Thursday, January 21, 2010

Brooks and Wax, bff

UPenn law professor Amy Wax is coming to UNC on Monday to talk about her latest book, Race, Wrongs, and Remedies: Group Justice in the 21st Century.

At first glance, it sounds like something progressive and cool. But.   
Wax argues that discrimination against blacks in the U.S. has dramatically abated and that the most important factors impeding black progress are behavioral: low educational attainment, poor socialization and work habits, drug use, criminality, paternal abandonment, and non-marital childbearing. [Event page]
It doesn't sound like she has changed her tune much from the 2007 paper she wrote, Engines of Inequality: Class, Race, and Family Structure (which, once again, that title is totally progressive/pc/feminist bait, and you think it is going to be all awesome and about intersectionality and systemic oppression and lingering institutional racism, but NO):
The article concludes that society-wide changes in economic conditions or social expectations cannot account for these patterns. Rather, for reasons that are poorly understood, cultural disparities have emerged by class and race in attitudes and behaviors surrounding family, sexuality, and reproduction. These disparities will likely fuel social and economic inequality and contribute to disparities in children's life prospects for decades to come.  [Abstract]
Maybe Wax influenced that David Brooks column on Haiti that got Matt Taibbi (and everyone else) outraged.
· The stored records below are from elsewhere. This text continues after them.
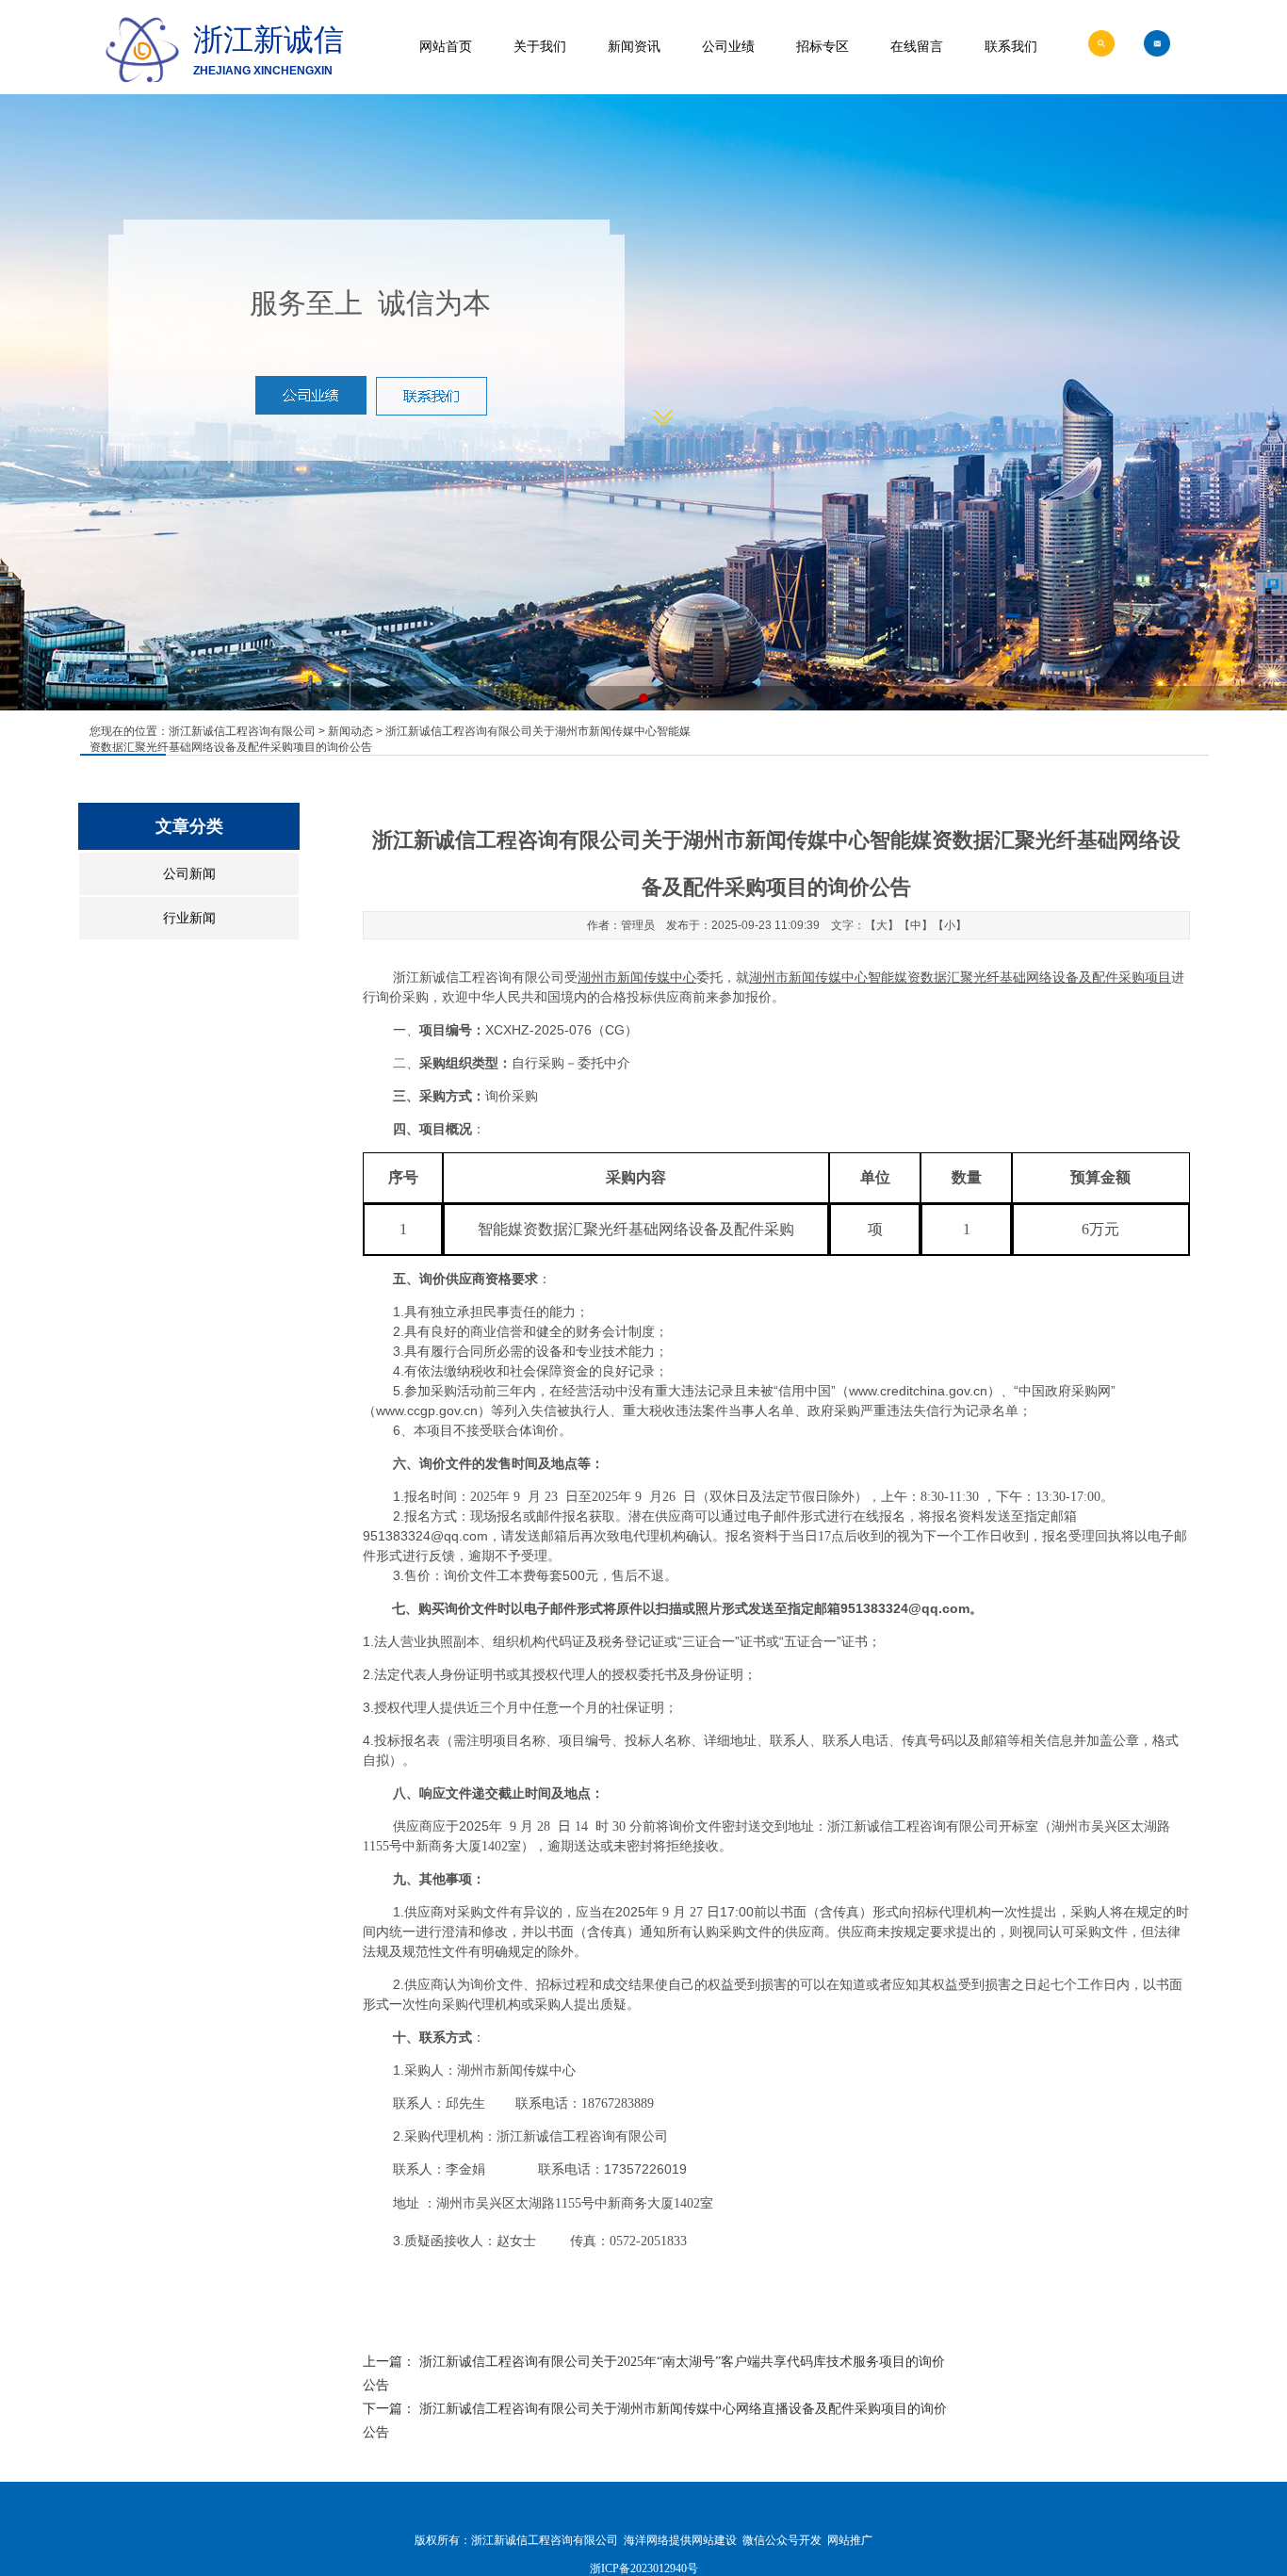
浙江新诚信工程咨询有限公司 (242, 731)
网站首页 (445, 47)
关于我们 (539, 47)
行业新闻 (189, 918)
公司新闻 (189, 874)
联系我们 (1011, 47)
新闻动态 (350, 731)
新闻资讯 (634, 47)
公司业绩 (728, 47)
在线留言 (916, 47)
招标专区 (822, 47)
According to Taibbi's translation, Brooks was basically saying:
Haitians are a bunch of lazy niggers who can’t keep their dongs in their pants and probably wouldn’t be pancaked under fifty tons of rubble if they had spent a little more time over the years listening to the clarion call of white progress, and learning to use a freaking T-square, instead of singing and dancing and dabbling in not-entirely-Christian religions and making babies all the fucking time. I know I’m supposed to respect other cultures and keep my mouth shut about this stuff, but my penis is only four and a third inches long when fully engorged and so I’m kind of at the end of my patience just generally, especially when it comes to “progress-resistant” cultures.
See? This is what Wax will probably be getting at. I wonder why students aren't all outraged about this like they were when Tancredo came to campus. Maybe because Wax's bigotry is better veiled/buried in boring ass law review articles?
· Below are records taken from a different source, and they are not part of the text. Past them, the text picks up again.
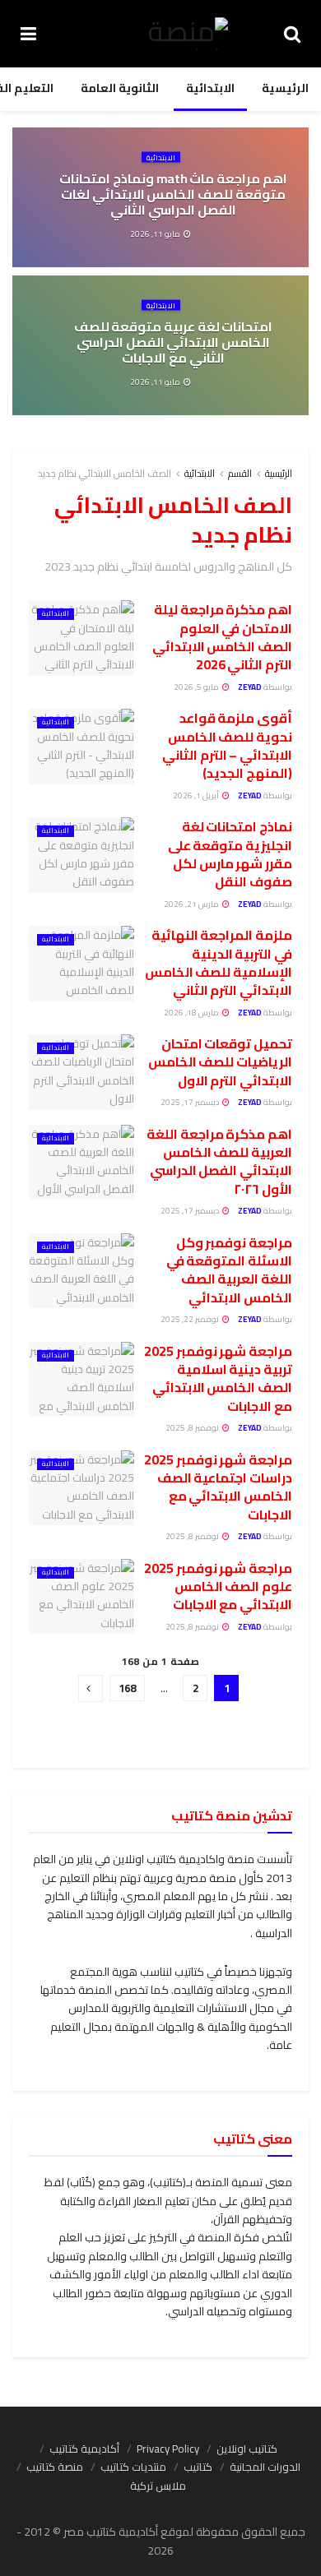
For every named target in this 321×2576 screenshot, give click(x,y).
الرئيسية (285, 88)
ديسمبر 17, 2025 (190, 1102)
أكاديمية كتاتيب (84, 2448)
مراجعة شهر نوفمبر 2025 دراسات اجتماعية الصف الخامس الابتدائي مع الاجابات (218, 1487)
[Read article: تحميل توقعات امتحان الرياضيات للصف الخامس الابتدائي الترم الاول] (81, 1072)
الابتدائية (210, 88)
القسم (240, 473)
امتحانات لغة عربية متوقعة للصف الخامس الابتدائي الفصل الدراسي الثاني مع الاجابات (173, 342)
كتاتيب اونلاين (246, 2448)
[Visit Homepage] (160, 33)
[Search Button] (292, 33)
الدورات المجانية (265, 2467)
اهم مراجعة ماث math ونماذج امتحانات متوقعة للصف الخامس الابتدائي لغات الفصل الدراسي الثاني (172, 194)
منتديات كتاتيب (133, 2467)
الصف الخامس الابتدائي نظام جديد (104, 473)
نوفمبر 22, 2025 (190, 1319)
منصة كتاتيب (54, 2467)
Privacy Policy (168, 2448)
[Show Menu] (28, 33)
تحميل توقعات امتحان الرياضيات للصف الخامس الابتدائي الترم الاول (220, 1062)
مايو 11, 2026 (156, 233)
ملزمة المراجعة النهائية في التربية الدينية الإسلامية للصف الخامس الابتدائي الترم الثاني (218, 962)
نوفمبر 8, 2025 (193, 1428)
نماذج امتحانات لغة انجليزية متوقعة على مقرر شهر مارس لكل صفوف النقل (230, 854)
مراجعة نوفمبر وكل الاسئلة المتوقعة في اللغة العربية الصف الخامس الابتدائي (229, 1270)
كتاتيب (198, 2467)
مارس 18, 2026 (192, 1012)
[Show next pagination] (90, 1688)
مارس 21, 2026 (192, 904)
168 (127, 1688)
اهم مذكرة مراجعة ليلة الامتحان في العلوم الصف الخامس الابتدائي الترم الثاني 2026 (222, 637)
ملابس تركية (158, 2485)
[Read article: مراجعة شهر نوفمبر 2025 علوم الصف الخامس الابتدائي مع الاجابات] (81, 1597)
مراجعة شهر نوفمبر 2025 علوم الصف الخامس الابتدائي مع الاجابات (218, 1586)
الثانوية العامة (120, 88)
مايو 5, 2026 (197, 687)
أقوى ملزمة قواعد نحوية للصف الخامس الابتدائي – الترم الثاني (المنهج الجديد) (227, 745)
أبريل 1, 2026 (197, 795)
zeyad (250, 687)
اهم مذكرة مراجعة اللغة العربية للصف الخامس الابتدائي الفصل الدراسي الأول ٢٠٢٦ (219, 1161)
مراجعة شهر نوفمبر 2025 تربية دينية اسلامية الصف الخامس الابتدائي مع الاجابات (218, 1378)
Anyway. What is the Federalist Society thinking? I don't see how she is relevant to their so-called organizational aims. Not really sure how this has anything to do with a more fundamentalist/originalist (is that a word?) interpretation of the Constitution. And did they think other faculty members/students here wouldn't get wind of this and judge them? Or am I naive, is this acceptable and cool with most law students?

So I will be there on Monday to hear this. I  am looking forward to an uncomfortable q+a session wherein some of our faculty, or any of our other students, ask this lady where the hell she gets off spewing this stuff.